Эта заметка – окончание той, что была опубликована 22 декабря, где я начал разговор о возможных путях дальнейшего развития оперного искусства на примере конкретных произведений современных авторов. В тот раз речь шла об опере Андрея Тихомирова «Дракула», сегодня же я хочу рассказать о другом ярком московском впечатлении тех же осенних дней прошлого года – а именно, о «Холстомере» Владимира Кобекина в Камерном музыкальном театре.
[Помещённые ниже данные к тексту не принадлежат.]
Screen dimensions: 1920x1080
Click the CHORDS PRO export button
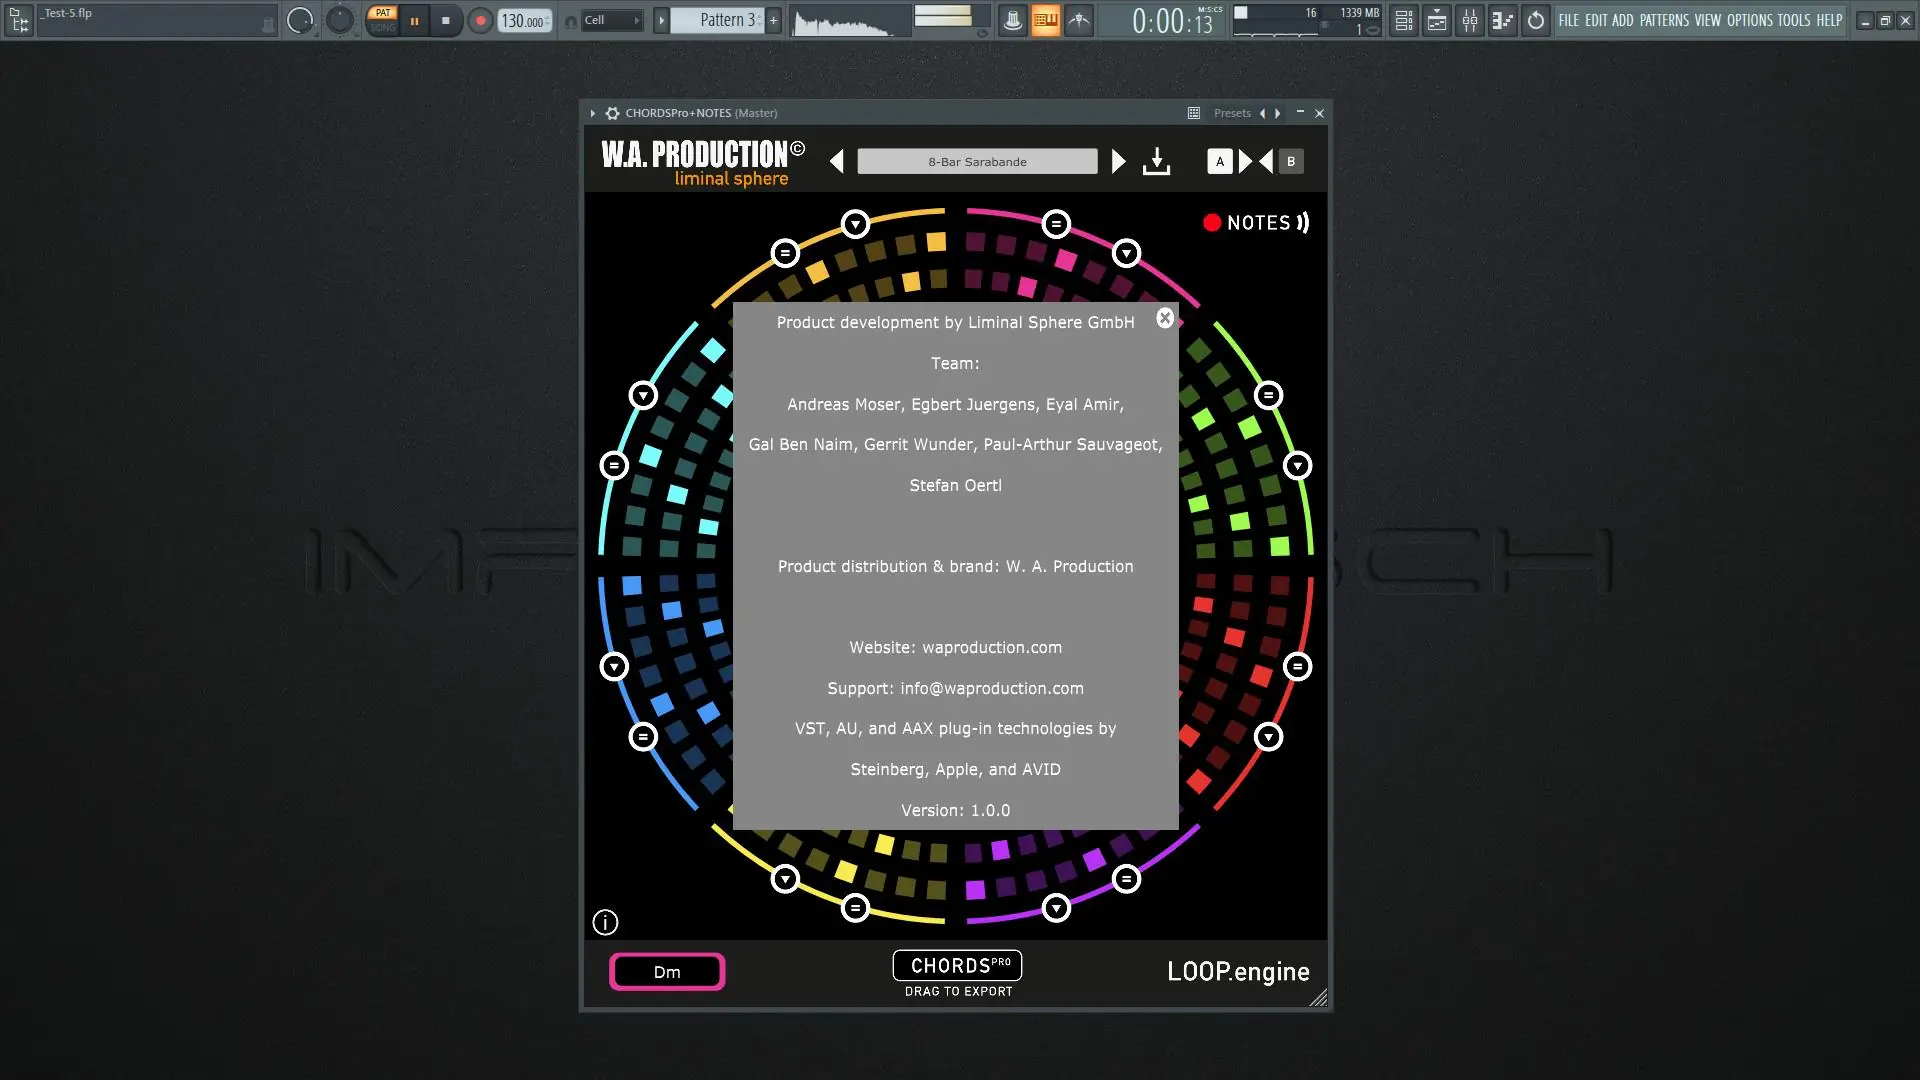click(x=957, y=966)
Вот живут себе московские театралы и меломаны – и в большинстве своём знать не знают, что у них в городе идёт такой замечательный спектакль. А то бы уже давно все дела побросали и побежали на Никольскую, покупать билеты на «Холстомера». Тем более что своей ценой эти билеты больше напоминают билеты в кино, чем в оперу. Трудно себе представить более выгодное капиталовложение.
Сам я не ожидал от этого похода ничего особенного (в такие времена мы живём: от похода на современную оперу ничего особенного, как правило, не ждёшь). Более того, был даже несколько предубеждён, поскольку прежде я у Кобекина слышал только дилогию «Александр Македонский» и «Кудангса Великий», которая на меня, откровенно говоря, большого впечатления не произвела. А тут, нежданно-негаданно, получил огромное удовольствие.
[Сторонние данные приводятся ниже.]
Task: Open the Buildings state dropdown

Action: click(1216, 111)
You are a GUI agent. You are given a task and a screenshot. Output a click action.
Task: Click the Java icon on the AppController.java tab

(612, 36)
Когда же я, придя в себя от ярких впечатлений и утерев благодатные катарсические слёзы, попытался проанализировать причины и источники этого удовольствия, то выводы оказались несколько неожиданными даже для меня самого. Итак, что же это за причины?
Ну, во-первых, я очень люблю Толстого. Это, вероятно, мой самый любимый писатель, вопреки всем его недостаткам, на которые многие любят показывать пальцем, не учитывая того, что недостатки эти – неизбежная оборотная сторона достоинств. «Холстомера» толстовского тоже люблю. И ни про каких эта «История лошади», конечно же, не про лошадей. Про человека она, про человеческую нашу несчастную судьбу.
После уже ставшего классикой и легендой спектакля БДТ 1975 года, вскрывшего всю сценическую выигрышность этого сочинения, пегий мерин по кличке Холстомер стал нередко забегать на подмостки драматических театров, как у нас в стране, так и даже за рубежом. Завоевание оперной сцены было лишь вопросом времени. И вот этот вопрос решён, причём решён блестяще. Либретто, составленное самим композитором, обходится с литературным первоисточником любовно и бережно. Конечно, многое пришлось сократить, а некоторые сюжетные ходы переиначить в связи со спецификой жанра, но главное – дух толстовской повести сохранён в неприкосновенности, а некоторые её идеи даже, возможно, стали более выпуклыми под увеличительным стеклом музыкального театра. Для всех любителей Толстого – писателя, не любившего оперу, – этот спектакль будет, как мне кажется, не профанацией, а праздником.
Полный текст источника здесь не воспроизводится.